Document passage:
-.-.-
Posted:  27. 02. 2023.


Tomb raiders from far corners of the Void voyage to Nekroplanet Grob to pillage its treasures. The interplanetary civilisation that once dominated the system is long gone. On the inhospitable Nekroplanet, where they buried their dead in elaborate tomb complexes, valuable artefacts and lavish riches continue to gather dust. But they are not unguarded; Grobniks - an army of androids built for this sole purpose, still watch the sepulchres of their former masters.

I’m starting a new series here on the blog, where I’ll be making scenic miniature photographs and documenting their creation. Each of these scenes will be a small window into the world of Nekroplanet Grob, which I've already started exploring with the miniature range I sculpted that Mammoth Miniatures is casting and distributing for me. I’ll be writing a bit of background lore to accompany the images as well. It will be soft worldbuilding, leaving things such as timeline, geography, anthropology, technology etc, rather vague. The point is to introduce the world through illustrations and short paragraphs. Each scenic photo will be its own project, as they will require a number of custom scenery pieces and/or figures to be made especially for them. My brother and I are (very slowly) working on a skirmish game to go along with the setting, and if we ever finish it these scenic photos will be illustrations for the rulebook.
-.-.-
Data entries:
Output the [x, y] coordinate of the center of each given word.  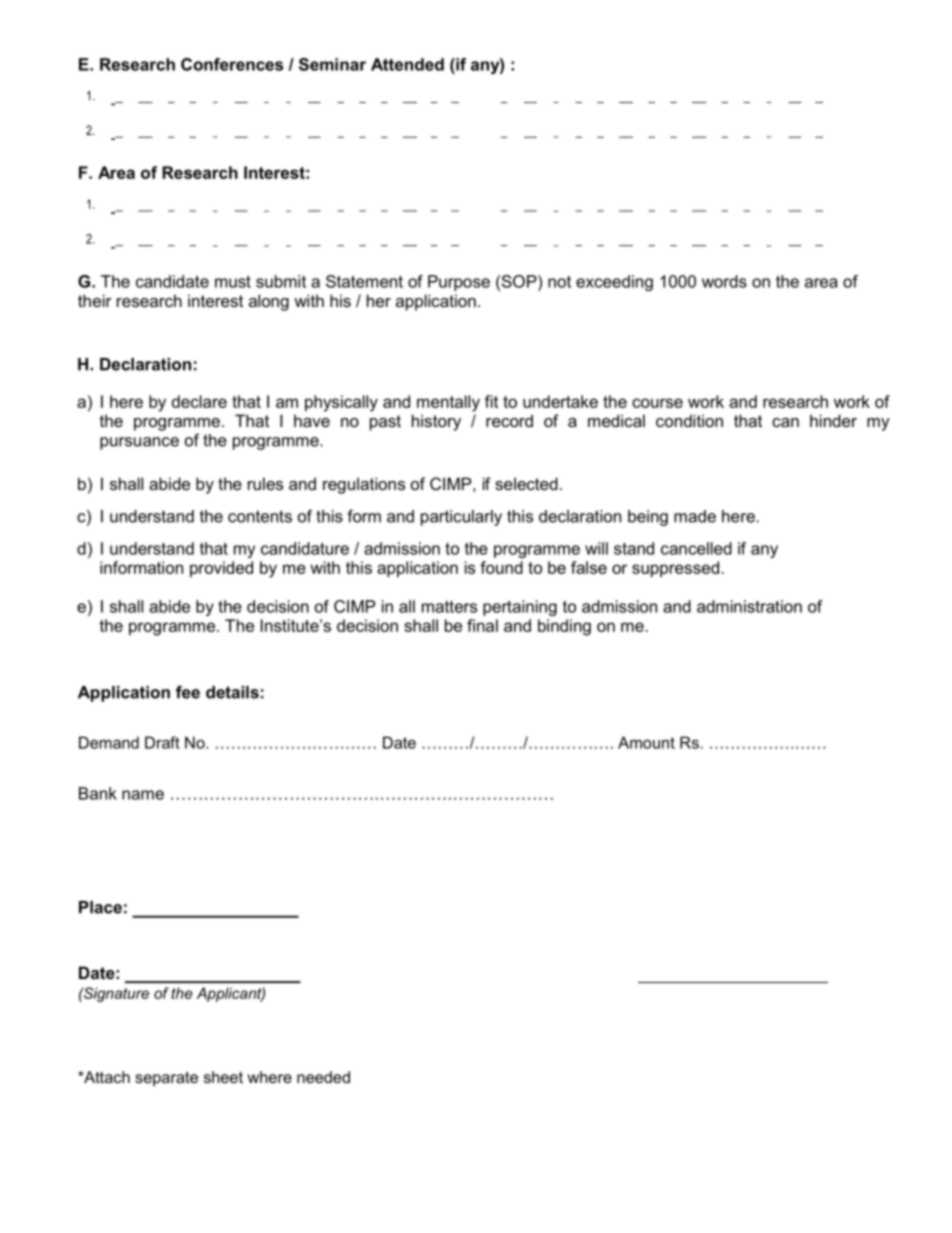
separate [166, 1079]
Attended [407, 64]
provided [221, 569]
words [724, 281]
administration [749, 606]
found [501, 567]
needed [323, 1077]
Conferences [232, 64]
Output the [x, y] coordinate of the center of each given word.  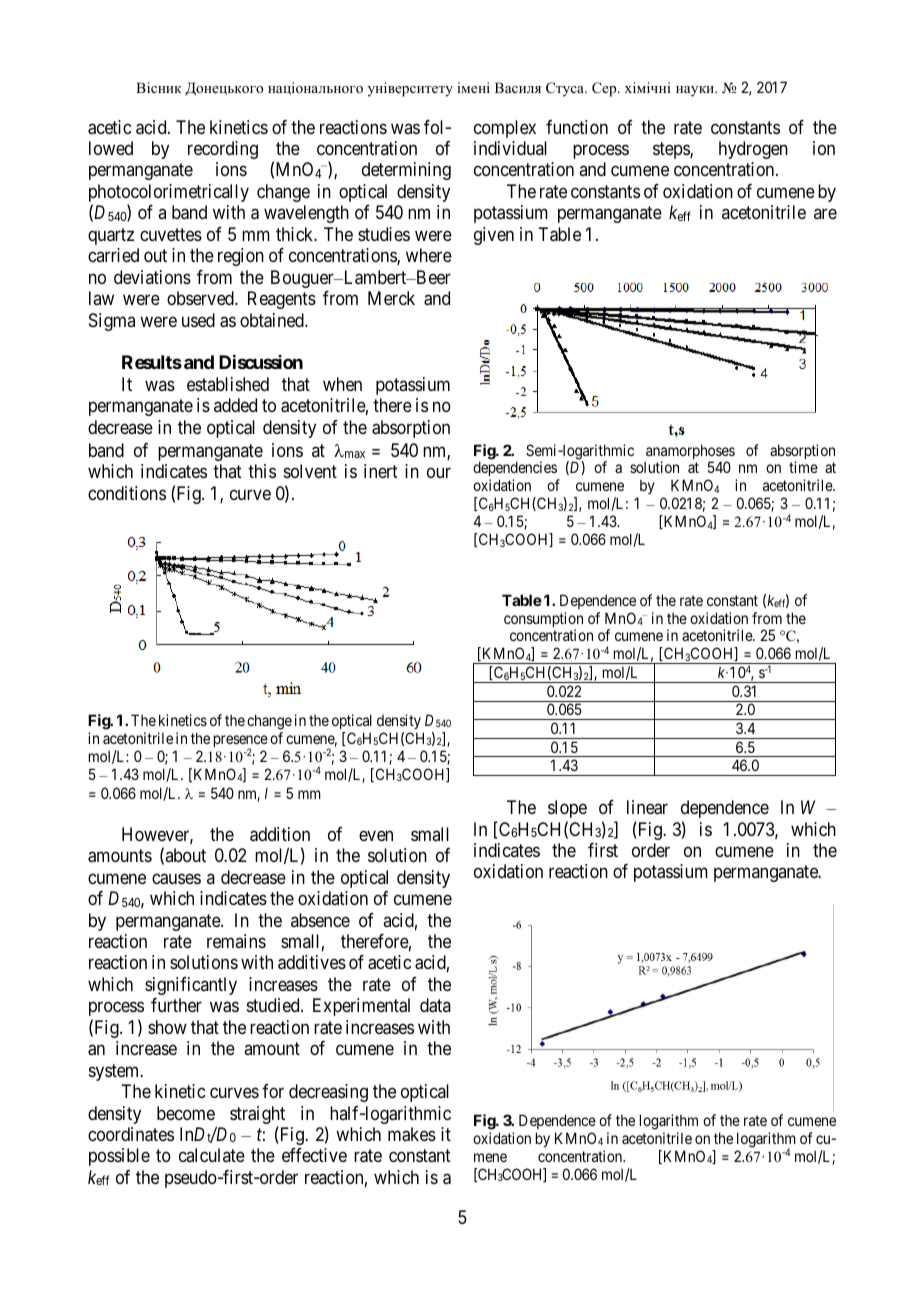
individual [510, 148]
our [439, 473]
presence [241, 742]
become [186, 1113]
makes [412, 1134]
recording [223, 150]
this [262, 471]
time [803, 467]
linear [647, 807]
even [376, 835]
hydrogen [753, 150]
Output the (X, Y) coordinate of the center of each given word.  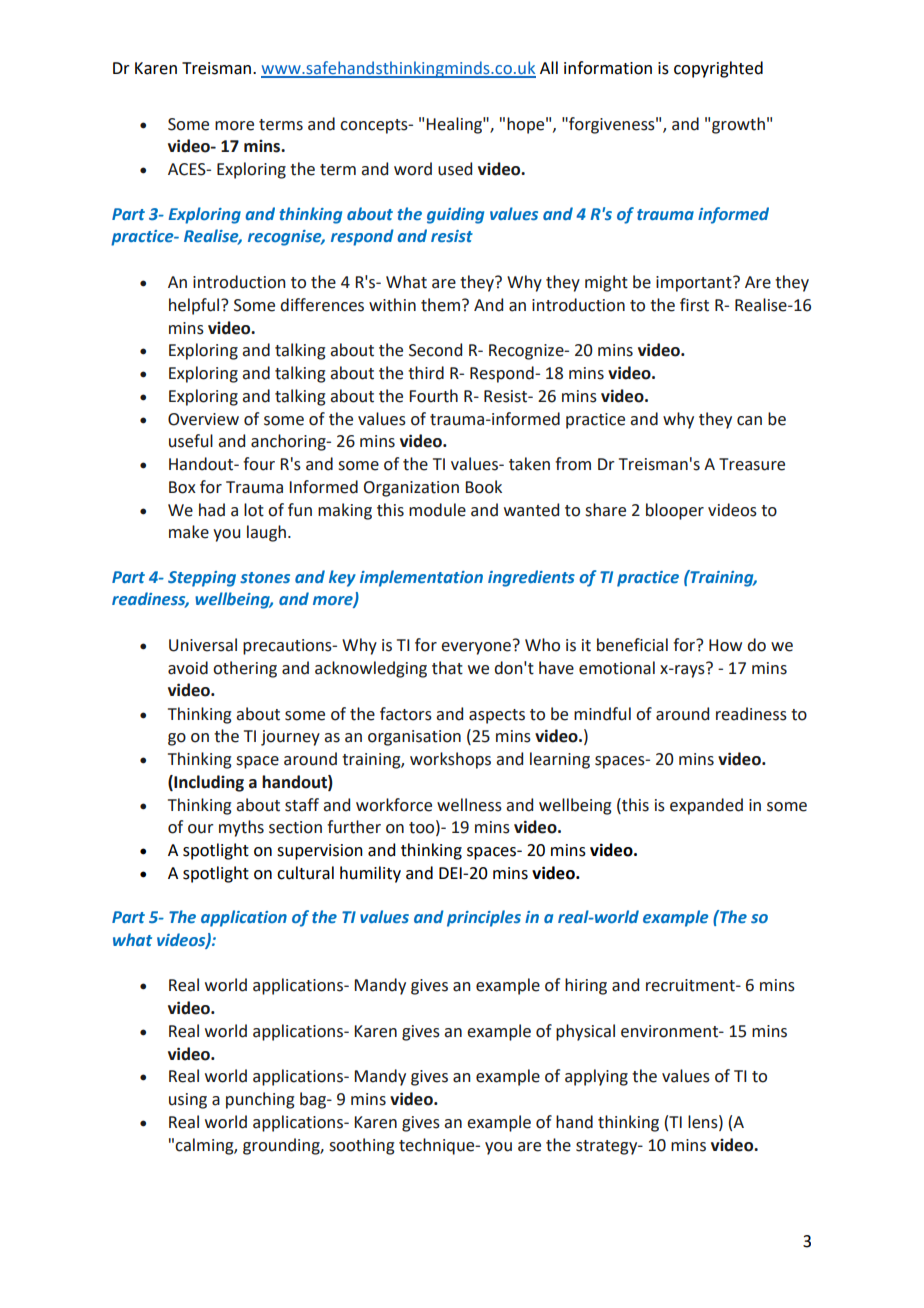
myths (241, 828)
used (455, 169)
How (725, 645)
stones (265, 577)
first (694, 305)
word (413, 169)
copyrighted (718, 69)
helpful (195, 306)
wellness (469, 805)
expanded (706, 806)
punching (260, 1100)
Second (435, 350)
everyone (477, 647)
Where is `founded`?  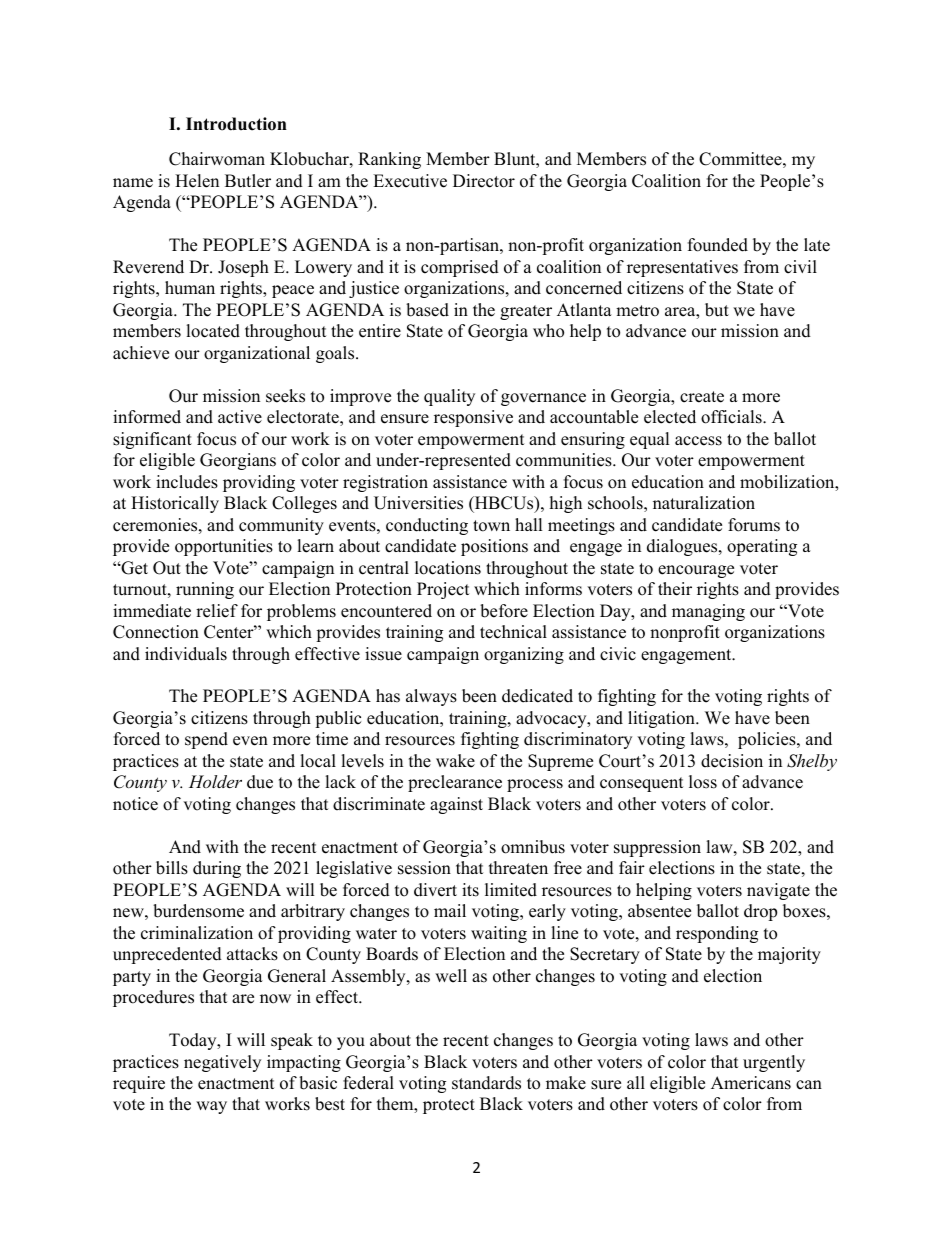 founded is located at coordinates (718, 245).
-.-.-
Instructions to follow:
Reproduce the entire Nekroplanet Grob blog post shown above, word for word, from the posting date to the final sentence.

Exercise answer:
Posted:  27. 02. 2023.


Tomb raiders from far corners of the Void voyage to Nekroplanet Grob to pillage its treasures. The interplanetary civilisation that once dominated the system is long gone. On the inhospitable Nekroplanet, where they buried their dead in elaborate tomb complexes, valuable artefacts and lavish riches continue to gather dust. But they are not unguarded; Grobniks - an army of androids built for this sole purpose, still watch the sepulchres of their former masters.

I’m starting a new series here on the blog, where I’ll be making scenic miniature photographs and documenting their creation. Each of these scenes will be a small window into the world of Nekroplanet Grob, which I've already started exploring with the miniature range I sculpted that Mammoth Miniatures is casting and distributing for me. I’ll be writing a bit of background lore to accompany the images as well. It will be soft worldbuilding, leaving things such as timeline, geography, anthropology, technology etc, rather vague. The point is to introduce the world through illustrations and short paragraphs. Each scenic photo will be its own project, as they will require a number of custom scenery pieces and/or figures to be made especially for them. My brother and I are (very slowly) working on a skirmish game to go along with the setting, and if we ever finish it these scenic photos will be illustrations for the rulebook.